___ Page text
How old were you when your parents split? Did they wait for you to be older, or divorce when you were young? I’m interested in how children experience divorce differently depending on their age.
My father died before my parents could divorce. I was 15.
I think it’s always easier the sooner it’s done.
My parents were not very stable and off and on and officially broke up when I was in 6th grade. I wasn’t surprised I was actually relieved So maybe it’s different for people not only depending on age but depending on how their parents approach it.
I always tell my younger friends and co-workers that have infants and also have ongoing relationship problems that they need to make a decision by the time the kid is about 3, so that it doesn’t get attached to the idea of them being together and have memories of any arguments or any serious confusion. That way it will grow up jsut knowing that that’s how things are and wont have some big transition and need of closure.
I think that the later it happens the more shocking it is because you think your parents are supposed to love one another and you’re used to them as a married couple, bonding over family events so the shock has to pass and all the stages need to be struggled with before acceptance and it’s more difficult for all parties involved.
I was in grade 8 when they divorced but they should have when I was in grade 4. My dad was an alcoholic and miserable to live with. I wish she had done it in grade 3 or 4.
______
___ Records shown
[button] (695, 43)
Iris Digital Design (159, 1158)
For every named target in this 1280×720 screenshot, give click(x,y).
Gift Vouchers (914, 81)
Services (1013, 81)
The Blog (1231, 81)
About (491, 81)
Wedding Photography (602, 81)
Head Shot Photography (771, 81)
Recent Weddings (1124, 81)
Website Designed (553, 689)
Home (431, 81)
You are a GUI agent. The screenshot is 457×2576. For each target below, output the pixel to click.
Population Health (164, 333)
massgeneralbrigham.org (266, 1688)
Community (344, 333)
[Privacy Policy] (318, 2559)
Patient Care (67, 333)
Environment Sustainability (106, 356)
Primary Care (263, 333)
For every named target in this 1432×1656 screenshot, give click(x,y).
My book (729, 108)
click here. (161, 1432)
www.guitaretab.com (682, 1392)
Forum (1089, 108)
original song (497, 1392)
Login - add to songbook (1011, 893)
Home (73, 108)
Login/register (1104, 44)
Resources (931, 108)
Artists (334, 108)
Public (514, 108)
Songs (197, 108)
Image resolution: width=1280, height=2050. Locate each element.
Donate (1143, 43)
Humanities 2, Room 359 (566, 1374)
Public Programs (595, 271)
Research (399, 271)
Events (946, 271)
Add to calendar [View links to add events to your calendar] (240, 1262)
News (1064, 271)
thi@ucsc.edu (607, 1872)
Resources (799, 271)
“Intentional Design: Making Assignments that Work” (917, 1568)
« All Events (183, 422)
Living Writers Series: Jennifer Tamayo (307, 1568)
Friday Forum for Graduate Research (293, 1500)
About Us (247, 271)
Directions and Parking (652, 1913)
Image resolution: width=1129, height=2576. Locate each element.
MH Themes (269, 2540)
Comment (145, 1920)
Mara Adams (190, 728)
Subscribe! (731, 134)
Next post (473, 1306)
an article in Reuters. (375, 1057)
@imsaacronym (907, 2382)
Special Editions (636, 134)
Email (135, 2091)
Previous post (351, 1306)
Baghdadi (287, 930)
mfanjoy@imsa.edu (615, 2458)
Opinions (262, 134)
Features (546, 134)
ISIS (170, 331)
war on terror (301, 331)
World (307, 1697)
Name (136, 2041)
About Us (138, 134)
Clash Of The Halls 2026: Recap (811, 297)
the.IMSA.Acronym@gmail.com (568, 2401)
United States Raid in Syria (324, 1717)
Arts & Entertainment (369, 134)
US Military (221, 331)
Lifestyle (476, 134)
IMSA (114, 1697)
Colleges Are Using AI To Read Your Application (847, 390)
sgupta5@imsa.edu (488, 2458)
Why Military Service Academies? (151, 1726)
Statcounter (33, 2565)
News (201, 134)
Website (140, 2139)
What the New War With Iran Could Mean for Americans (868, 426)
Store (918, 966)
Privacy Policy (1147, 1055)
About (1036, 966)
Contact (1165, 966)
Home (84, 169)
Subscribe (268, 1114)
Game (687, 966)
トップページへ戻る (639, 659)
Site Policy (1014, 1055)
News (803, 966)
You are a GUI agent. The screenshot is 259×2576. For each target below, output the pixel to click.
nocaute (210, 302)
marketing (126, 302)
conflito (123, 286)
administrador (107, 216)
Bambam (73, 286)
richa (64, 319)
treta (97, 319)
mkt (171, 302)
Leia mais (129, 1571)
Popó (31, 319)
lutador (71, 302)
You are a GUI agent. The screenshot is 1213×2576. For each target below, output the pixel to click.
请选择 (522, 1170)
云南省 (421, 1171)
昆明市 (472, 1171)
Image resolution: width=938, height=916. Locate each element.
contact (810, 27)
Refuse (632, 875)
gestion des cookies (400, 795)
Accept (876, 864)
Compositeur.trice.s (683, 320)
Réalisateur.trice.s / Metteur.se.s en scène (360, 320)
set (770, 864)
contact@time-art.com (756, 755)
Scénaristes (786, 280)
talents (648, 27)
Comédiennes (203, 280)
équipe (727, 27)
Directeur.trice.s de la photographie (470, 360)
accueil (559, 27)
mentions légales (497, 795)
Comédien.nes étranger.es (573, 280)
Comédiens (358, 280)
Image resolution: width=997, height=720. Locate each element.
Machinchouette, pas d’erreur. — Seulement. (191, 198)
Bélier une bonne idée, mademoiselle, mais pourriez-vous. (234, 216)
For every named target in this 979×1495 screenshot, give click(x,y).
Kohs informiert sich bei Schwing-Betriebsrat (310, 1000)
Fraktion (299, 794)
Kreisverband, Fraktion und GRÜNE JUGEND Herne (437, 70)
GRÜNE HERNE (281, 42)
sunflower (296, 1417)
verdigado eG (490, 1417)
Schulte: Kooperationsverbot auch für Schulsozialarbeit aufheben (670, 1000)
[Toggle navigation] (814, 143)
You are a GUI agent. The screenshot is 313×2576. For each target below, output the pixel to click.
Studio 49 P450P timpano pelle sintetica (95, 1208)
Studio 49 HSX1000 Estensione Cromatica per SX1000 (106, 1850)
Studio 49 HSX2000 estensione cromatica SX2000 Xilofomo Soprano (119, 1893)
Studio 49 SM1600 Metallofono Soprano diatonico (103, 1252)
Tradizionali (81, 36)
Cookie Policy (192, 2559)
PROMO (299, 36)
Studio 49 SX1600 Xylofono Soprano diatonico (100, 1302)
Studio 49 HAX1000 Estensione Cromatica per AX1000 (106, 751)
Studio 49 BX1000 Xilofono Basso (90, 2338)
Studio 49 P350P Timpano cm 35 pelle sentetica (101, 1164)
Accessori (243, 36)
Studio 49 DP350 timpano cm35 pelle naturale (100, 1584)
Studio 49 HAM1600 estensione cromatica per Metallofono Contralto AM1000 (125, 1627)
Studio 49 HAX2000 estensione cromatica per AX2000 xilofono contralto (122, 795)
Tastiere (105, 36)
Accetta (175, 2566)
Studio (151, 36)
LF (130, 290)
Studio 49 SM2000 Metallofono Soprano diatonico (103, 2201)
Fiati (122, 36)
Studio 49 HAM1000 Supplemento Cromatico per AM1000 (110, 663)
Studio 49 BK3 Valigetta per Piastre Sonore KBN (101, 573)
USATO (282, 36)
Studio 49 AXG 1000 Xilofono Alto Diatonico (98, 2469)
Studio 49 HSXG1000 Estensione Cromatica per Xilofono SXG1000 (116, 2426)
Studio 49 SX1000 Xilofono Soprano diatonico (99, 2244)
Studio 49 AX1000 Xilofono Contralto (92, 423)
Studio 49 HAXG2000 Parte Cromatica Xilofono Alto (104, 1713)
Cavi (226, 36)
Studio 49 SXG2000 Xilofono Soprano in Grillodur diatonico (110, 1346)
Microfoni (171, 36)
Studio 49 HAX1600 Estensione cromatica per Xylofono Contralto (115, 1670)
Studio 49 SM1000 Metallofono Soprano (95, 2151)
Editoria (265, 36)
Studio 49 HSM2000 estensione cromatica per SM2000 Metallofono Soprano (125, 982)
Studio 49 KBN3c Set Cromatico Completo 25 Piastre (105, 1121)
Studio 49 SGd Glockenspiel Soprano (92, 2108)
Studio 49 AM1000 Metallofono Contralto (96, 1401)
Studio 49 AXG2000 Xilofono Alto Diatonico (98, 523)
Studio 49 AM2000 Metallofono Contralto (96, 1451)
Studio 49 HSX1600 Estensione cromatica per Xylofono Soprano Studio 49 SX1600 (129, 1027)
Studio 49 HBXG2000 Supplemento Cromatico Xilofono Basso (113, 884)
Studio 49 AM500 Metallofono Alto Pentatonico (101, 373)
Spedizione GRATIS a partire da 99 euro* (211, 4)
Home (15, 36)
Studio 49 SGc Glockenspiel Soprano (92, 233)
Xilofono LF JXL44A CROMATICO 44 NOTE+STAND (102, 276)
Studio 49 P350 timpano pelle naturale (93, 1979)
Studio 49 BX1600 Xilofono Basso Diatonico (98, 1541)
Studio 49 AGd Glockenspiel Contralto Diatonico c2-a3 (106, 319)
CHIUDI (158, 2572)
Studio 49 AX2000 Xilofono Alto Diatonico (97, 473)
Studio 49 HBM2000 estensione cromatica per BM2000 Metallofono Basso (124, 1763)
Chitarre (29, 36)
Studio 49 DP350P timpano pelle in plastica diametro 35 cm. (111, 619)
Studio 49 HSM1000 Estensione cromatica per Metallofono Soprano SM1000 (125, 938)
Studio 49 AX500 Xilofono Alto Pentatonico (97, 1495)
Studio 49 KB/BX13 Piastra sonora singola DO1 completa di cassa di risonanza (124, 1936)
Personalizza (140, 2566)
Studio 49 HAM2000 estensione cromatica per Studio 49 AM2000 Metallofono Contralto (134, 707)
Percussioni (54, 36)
______
*Task requirements*
(1) Could you reproduce the item position rows word for word, from the line with "Store (918, 966)" up to and including the line with "sunflower (296, 1417)"?
(2) Carry on the thread about how old children were when their parents divorced, starting after its final post.

*Responses*
(1)
Store (918, 966)
Privacy Policy (1147, 1055)
About (1036, 966)
Contact (1165, 966)
Home (84, 169)
Subscribe (268, 1114)
Game (687, 966)
トップページへ戻る (639, 659)
Site Policy (1014, 1055)
News (803, 966)
You are a GUI agent. The screenshot is 259×2576. For each target below, output the pixel to click.
nocaute (210, 302)
marketing (126, 302)
conflito (123, 286)
administrador (107, 216)
Bambam (73, 286)
richa (64, 319)
treta (97, 319)
mkt (171, 302)
Leia mais (129, 1571)
Popó (31, 319)
lutador (71, 302)
You are a GUI agent. The screenshot is 1213×2576. For each target below, output the pixel to click.
请选择 (522, 1170)
云南省 (421, 1171)
昆明市 (472, 1171)
Image resolution: width=938, height=916. Locate each element.
contact (810, 27)
Refuse (632, 875)
gestion des cookies (400, 795)
Accept (876, 864)
Compositeur.trice.s (683, 320)
Réalisateur.trice.s / Metteur.se.s en scène (360, 320)
set (770, 864)
contact@time-art.com (756, 755)
Scénaristes (786, 280)
talents (648, 27)
Comédiennes (203, 280)
équipe (727, 27)
Directeur.trice.s de la photographie (470, 360)
accueil (559, 27)
mentions légales (497, 795)
Comédien.nes étranger.es (573, 280)
Comédiens (358, 280)
Image resolution: width=997, height=720. Locate each element.
Machinchouette, pas d’erreur. — Seulement. (191, 198)
Bélier une bonne idée, mademoiselle, mais pourriez-vous. (234, 216)
For every named target in this 979×1495 screenshot, give click(x,y).
Kohs informiert sich bei Schwing-Betriebsrat (310, 1000)
Fraktion (299, 794)
Kreisverband, Fraktion und GRÜNE JUGEND Herne (437, 70)
GRÜNE HERNE (281, 42)
sunflower (296, 1417)

(2)
I was 12, I was even partially blamed!! It’s all water under the bridge now, and at the time I tried to skate over it. Now I realise how much it affected me deeply, and my own views on my own marriage now, and how I hope my kids never feel the way I did.
I was 3 years old, and Im still experiencing the affects today and Im 16.
I’m not really sure exactly how old I was maybe 4 or 5 but either way it was extremely difficult for me and I am still effected by it on a daily basis I am now 16 and switch houses every week my view on marriage has been altered due to this and I don’t know that I want kids because I don’t want them to have to go through the pain that I have suffered for so many years. Divorce can and will take a toll on the children involved.
I was 7 so I didn’t exactly understand what was entirely going on, I just thought we were buying a new house and my stuff was being moved.
I eventually understood and found it hard for the first few years but I now I’ve talked about it and understand what happened.
It’s not as much as a sensitive subject for me now as it was back then, that’s for sure.
I was two so I don’t actually remember it. Apparently, I knew that something was going to happen so I ran to my dad and told him that I loved him before he left. It was a little bit of an emotional moment for my family. I think it’s better that my parents did it because it was very hard to see them argue and it probably would have been harder for me if I was old enough to remember or understand.
I was two. I don’t have any memories of my parents living together, and I didn’t really process it until I was 15. I still struggle with it from time to time.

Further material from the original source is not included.